> [Seitentext]

Da jetzt ja so viele geschrieben haben, das ich alles richtig gemacht  hab mit der Entscheidung zur OP, kann ich dann ja auch meine Zweifel an  der Behandlungsmethode so langsam begraben und mich freuen, das alles so  gut gelaufen ist.......

----------


## uwes2403

Da sehe ich genauso....

----------


## Berema

> Da sehe ich genauso....


Danke für Deinen Zuspruch....irgendwie beruhigen mich jetzt diese Kommentare, das ich die richtige Entscheidung getroffen hab. Ich meine, nach dem Untersuchungsergebnis beim Urologen und der anschliessenden Pathologie stand ja nunmal eindeutig fest, das ich ein Problem hatte...Meine Befürchtungen jetzt im nachhinein waren ja eher, das ich mich vllt zu schnell zu einer OP entschlossen haben könnte, nur um das Problem schnellstmöglich loszuwerden ohne sich Gedanken zu machen ob es nicht vllt doch Alternative zur RPE gegeben hätte.

Aber nach all den Kommentaren, war ich , so glaube ich jetzt, Alternativlos

----------


## skipper

Nach vorne schauen - nach hinten bringt dich nicht weiter!
Alles richtig gemacht.

> [Bereitgestellte Zeilen]

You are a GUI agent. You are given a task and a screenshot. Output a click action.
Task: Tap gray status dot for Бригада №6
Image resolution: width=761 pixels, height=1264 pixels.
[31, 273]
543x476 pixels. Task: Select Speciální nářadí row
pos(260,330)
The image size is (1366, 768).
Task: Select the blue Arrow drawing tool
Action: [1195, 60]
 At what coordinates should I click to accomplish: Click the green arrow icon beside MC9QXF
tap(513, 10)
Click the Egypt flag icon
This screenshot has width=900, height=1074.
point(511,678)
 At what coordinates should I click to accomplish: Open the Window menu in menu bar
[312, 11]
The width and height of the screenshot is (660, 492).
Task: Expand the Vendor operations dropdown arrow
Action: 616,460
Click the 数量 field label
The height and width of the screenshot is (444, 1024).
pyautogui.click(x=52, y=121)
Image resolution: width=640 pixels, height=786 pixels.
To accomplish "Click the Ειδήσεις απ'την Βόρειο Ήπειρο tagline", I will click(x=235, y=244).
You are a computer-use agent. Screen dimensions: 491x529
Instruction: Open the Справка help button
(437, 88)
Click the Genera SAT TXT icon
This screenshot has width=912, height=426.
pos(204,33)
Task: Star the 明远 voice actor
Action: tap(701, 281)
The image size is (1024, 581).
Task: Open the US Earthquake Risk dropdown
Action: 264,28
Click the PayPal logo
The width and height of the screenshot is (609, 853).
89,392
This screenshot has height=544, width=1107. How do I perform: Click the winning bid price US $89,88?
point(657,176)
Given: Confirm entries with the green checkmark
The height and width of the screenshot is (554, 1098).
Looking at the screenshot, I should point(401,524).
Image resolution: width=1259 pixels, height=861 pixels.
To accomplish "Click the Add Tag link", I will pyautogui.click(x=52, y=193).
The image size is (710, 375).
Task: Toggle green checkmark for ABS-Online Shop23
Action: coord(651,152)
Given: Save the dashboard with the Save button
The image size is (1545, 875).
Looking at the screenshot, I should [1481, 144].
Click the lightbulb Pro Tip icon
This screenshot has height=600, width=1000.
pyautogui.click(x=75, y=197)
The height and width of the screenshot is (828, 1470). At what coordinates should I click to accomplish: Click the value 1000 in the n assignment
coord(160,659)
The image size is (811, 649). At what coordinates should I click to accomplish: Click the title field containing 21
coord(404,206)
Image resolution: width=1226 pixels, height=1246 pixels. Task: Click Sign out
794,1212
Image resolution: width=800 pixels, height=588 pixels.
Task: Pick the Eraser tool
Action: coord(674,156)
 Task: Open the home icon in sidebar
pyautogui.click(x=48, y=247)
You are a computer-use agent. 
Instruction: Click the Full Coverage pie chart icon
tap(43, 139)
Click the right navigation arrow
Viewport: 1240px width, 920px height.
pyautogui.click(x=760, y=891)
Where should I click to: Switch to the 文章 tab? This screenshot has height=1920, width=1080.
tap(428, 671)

> [Deine Aufgabe]
Wie geht der Forumsverlauf über die Entscheidung zur Operation weiter? Schreib ihn ab dem letzten Beitrag fort.

> [Antwort zur Aufgabe]
Gruß Skipper

----------


## LudwigS

> Meine Befürchtungen jetzt im nachhinein waren ja eher, das ich mich vllt zu schnell zu einer OP entschlossen haben könnte, nur um das Problem schnellstmöglich loszuwerden ohne sich Gedanken zu machen ob es nicht vllt doch Alternative zur RPE gegeben hätte.


Prof. Wirth, Chefurologe der Uniklinik Dresden, sagte etwa vor zwei Jahren im Fernsehen, dass von seinen Patienten mit "Abwarten und Beobachten" die Hälfte nach 5 Jahren eine Therapie benötigt und davon ein beachtlicher Teil die Heilbarkeitsgrenze zu diesem Zeitpunkt überschritten hat.

Wenn man das Gefühl hat, dass man die Kurve gekriegt hat - vor allem wenn man jünger ist - kehrt auch ein großer Teil der "Leichtigkeit des Seins" wieder zurück.
Man kriegt den Prostatakrebs aus dem Kopf raus und macht dann das Thema - wenn man es denn macht - wie ich nur noch als Hobby.
Und das hat einen nicht zu unterschätzenden Wert.

Gruß Ludwig

----------


## obelix

etwas abweichend:



> .... mit "Abwarten und Beobachten" die Hälfte nach 5 Jahren eine Therapie benötigt und *davon ein beachtlicher Teil die Heilbarkeitsgrenze zu diesem Zeitpunkt überschritten hat*.


kannst du *das* bitte näher erläutern? Ich befinde mich (noch) in diesem Stadium (AS).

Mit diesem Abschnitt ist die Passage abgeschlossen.